Climate Question Should Be Center Stage

credit: Mark Wexler
The year 2012 has been seen climate change’s widespread impacts become apparent to people across the country.  As NWF’s recent report Ruined Summer highlighted, we’ve witnessed:

  • Children and the elderly suffering through the hottest month ever recorded;
  • Farmers and two-thirds of the country coping with severe drought;
  • Wildfires burning over 8 million acres including numerous homes and important wildlife habitat;
  • Fish kills by thousands in our favorite lakes and streams attributable to “hot” water;
  • Arctic sea ice on which polar bears depend has already set a record low this summer, and is still diminishing;
  • Backyard activities threatened by a record outbreak of health-threatening West Nile virus.

Even before this summer of extreme weather, 82% of Americans had said that they have personally experienced one or more types of extreme weather or a natural disaster in the past year and 35 percent say that they were personally harmed by these extreme weather events in the past year. And as harmful and devastating as all of these impacts have been, they also represent a poignant warning that these problems and impacts will escalate in the future unless we begin to tackle the climate change crisis.

This is why the recent words of President Obama at the Democratic National Convention should resonate so loudly through all of our political discourse, and why, beyond words, political action is so critical, something both parties have yet to fully embrace.

And yes, my plan will continue to reduce the carbon pollution that is heating our planet – because climate change is not a hoax. More droughts and floods and wildfires are not a joke. They’re a threat to our children’s future – President Obama, Sept. 6, 2012

Regardless of party and electoral politics, addressing climate change speaks to values all of us hold – leaving our children an environment and world that is better off than we inherited.

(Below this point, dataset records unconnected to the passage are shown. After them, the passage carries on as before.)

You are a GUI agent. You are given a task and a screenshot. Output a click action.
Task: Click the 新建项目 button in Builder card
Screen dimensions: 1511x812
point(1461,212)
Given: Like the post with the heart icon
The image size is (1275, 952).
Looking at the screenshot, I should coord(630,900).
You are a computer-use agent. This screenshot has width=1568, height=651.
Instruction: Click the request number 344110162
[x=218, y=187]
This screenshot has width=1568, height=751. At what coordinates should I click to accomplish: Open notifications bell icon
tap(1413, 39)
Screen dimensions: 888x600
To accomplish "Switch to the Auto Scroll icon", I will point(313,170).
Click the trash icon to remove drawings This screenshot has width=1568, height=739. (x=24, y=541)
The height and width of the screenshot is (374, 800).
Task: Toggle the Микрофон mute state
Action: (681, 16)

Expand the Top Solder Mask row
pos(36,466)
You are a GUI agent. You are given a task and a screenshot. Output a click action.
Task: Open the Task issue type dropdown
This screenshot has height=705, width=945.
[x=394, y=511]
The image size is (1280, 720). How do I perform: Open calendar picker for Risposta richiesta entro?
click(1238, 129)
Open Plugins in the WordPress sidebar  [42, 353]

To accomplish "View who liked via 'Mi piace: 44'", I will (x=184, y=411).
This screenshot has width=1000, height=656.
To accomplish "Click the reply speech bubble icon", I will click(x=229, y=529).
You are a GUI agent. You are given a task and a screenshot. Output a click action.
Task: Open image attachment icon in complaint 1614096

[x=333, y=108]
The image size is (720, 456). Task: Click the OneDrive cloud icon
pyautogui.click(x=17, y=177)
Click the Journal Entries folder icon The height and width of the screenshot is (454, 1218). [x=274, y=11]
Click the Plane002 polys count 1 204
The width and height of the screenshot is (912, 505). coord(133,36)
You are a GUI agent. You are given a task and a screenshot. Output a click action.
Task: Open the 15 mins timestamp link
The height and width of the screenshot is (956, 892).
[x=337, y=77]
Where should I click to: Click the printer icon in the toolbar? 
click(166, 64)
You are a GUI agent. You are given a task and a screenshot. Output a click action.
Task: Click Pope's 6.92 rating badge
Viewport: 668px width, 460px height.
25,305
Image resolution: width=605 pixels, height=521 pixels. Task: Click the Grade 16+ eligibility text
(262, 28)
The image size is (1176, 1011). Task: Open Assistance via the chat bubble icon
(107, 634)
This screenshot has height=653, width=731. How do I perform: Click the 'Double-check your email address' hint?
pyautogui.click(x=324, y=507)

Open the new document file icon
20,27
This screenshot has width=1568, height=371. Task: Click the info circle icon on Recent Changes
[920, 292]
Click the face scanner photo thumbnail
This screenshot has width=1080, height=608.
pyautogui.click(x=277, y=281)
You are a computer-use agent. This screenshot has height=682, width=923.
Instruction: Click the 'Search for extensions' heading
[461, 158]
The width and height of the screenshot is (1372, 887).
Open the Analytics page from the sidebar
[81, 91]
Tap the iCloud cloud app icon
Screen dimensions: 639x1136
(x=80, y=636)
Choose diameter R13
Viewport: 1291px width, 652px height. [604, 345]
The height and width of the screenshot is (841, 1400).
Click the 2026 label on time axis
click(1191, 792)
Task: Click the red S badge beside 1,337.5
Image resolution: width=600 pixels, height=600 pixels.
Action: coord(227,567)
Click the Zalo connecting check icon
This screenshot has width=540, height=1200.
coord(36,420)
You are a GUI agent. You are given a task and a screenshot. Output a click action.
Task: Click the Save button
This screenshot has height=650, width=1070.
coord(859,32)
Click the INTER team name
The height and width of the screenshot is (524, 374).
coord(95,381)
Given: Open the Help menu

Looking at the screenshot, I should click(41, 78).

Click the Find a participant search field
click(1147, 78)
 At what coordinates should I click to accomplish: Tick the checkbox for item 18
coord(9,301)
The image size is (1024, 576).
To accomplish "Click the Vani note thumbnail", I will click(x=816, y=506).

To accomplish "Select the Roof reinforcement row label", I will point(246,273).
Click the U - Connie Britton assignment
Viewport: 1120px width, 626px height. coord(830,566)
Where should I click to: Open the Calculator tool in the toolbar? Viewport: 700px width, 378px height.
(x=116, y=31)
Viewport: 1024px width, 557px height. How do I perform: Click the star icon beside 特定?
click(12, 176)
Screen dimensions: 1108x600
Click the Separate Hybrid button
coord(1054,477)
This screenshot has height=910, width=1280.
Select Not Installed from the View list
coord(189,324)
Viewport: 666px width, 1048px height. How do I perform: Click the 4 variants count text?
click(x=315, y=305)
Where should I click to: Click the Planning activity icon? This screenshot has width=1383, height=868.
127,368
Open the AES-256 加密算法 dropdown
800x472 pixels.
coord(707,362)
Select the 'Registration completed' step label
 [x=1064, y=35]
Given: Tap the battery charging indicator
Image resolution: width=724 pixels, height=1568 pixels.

The depth of this widespread value across all political persuasions is revealed in a new Kaiser Family Foundation poll (see Question #36). The poll found that government action to “regulate” the climate changing air pollution that is emitted from power plants, cars and factories is supported by 87% of Democrats, 73% of Independents and 61% of Republicans.  Such numbers show that dealing with the future of climate change is actually one issue where we can all come together as a nation.

The message to our political leaders is clear. The time for fake debates over climate science or simply disregarding the facts of this summer’s extreme weather is over.  The real question all of us want answered is: what is your plan to tackle climate change for the sake of my family and the generations that follow?